Back to the future: Plasmid control of cell division is rehabilitated

Shunning a conventional anti-sense target, the mechanism of action proposed for Rcd is strikingly different from that of most regulatory RNAs in plasmid biology (the hypothetical mechanism is summarised in Fig. 1). Interestingly, the idea that a plasmid might regulate division of its host is not new. In the 1980s it was proposed that the ccd (coupled cell division) system of plasmid F to blocked division of cells containing a single plasmid in order to prevent the formation of a plasmid-free daughter (Miki et al., 1984; Ogura and Hiraga, 1983). This idea was abandoned when it was found that a cell containing a single plasmid remained capable of division (Hiraga et al., 1986; Jaffe et al., 1985). The mechanism was reinterpreted as one of post-segregational killing, with the CcdB toxin becoming active in plasmid-free cells where it binds DNA gyrase and leads to the introduction of double strand breaks in the DNA. However in recent years plasmid-mediated cell division control has been making a come back. In addition to Rcd and the response of multicopy plasmid ColE1 to the dimer catastrophe, the idea has also been revisited in studies of the low copy number plasmid R1.

Fig. 1

Red-mediated response to the ColE1 dimer catastrophe. Plasmid dimers express the non-coding RNA, Red, from the cer site. Red binds to tryptophanase increasing the production of indole. High levels of indole inhibit plasmid replication, cell division and growth, allowing the Xer–cer recombination system to resolve plasmid dimers back to monomers.

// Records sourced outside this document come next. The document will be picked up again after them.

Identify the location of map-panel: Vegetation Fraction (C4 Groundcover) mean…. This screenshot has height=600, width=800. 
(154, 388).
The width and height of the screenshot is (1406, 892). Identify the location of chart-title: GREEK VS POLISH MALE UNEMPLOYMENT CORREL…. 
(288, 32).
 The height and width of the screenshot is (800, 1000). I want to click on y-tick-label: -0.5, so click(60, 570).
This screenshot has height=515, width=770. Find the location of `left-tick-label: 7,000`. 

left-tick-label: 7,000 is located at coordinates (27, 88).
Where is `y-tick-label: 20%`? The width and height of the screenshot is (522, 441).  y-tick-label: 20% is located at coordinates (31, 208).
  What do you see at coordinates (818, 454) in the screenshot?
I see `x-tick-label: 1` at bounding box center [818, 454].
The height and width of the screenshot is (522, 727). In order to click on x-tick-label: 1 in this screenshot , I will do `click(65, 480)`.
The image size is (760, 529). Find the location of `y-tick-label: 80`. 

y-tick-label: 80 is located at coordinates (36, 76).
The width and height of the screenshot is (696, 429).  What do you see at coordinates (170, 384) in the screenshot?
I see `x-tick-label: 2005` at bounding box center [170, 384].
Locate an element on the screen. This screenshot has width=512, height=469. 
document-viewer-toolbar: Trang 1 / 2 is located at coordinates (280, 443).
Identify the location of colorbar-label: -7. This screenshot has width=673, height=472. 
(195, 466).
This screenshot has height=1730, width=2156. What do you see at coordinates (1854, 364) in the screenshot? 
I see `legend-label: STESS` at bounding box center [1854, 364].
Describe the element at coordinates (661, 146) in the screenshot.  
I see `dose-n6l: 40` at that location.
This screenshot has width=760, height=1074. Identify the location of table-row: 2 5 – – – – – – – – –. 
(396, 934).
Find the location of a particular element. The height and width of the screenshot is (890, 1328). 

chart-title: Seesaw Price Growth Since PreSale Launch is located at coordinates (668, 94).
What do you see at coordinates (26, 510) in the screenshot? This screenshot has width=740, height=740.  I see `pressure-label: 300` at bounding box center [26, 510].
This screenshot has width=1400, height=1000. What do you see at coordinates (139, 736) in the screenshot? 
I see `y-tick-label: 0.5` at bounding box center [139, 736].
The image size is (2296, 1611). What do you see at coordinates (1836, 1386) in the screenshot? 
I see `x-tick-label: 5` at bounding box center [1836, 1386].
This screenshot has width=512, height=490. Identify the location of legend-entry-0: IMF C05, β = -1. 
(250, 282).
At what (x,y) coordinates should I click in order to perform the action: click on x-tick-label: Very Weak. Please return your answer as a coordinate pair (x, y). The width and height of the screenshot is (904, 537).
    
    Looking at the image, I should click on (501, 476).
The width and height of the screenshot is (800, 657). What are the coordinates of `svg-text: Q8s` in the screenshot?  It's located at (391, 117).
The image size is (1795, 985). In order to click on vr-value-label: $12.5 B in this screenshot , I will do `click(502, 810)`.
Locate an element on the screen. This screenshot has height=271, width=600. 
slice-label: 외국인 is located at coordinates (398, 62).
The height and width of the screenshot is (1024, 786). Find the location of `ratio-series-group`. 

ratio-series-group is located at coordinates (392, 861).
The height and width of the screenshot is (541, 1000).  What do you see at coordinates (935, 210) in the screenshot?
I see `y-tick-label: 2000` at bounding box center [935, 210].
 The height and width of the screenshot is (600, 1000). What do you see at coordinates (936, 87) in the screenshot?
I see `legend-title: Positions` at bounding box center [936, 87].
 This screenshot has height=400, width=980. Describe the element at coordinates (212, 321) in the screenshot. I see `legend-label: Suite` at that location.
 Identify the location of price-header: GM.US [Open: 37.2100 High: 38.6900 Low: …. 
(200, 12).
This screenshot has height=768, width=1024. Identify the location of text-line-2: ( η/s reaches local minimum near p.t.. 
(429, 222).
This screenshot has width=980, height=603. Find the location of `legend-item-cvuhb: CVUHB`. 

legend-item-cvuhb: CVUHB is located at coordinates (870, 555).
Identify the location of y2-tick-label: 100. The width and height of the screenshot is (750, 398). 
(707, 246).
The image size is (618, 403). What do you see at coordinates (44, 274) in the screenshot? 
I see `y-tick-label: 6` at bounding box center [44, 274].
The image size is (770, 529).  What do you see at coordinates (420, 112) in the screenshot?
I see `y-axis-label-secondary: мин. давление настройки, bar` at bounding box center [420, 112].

Besides a well-characterised toxin–antitoxin system (hok–sok), R1 encodes a plasmid rescue system kis–kid (Bravo et al., 1987). The toxin component, Kid, is activated in cells which are under threat of loosing the plasmid through copy number depression (Ruiz-Echevarría et al., 1995). It has been shown recently that Kid activation results in inhibition of cell division and stimulation of DNA replication, preventing plasmid loss and increasing its copy number (Pimentel et al., 2014). The mechanism of cell division inhibition differs from the Rcd-indole system and Kid directs cleavage of mRNA of two proteins, FtsZ and ZapA, involved in cell division.

With examples now emerging in both high and low copy number plasmids, it is clear that plasmids are no longer passive passengers but are once again back in the driving seat, controlling the most fundamental processes of their host cell.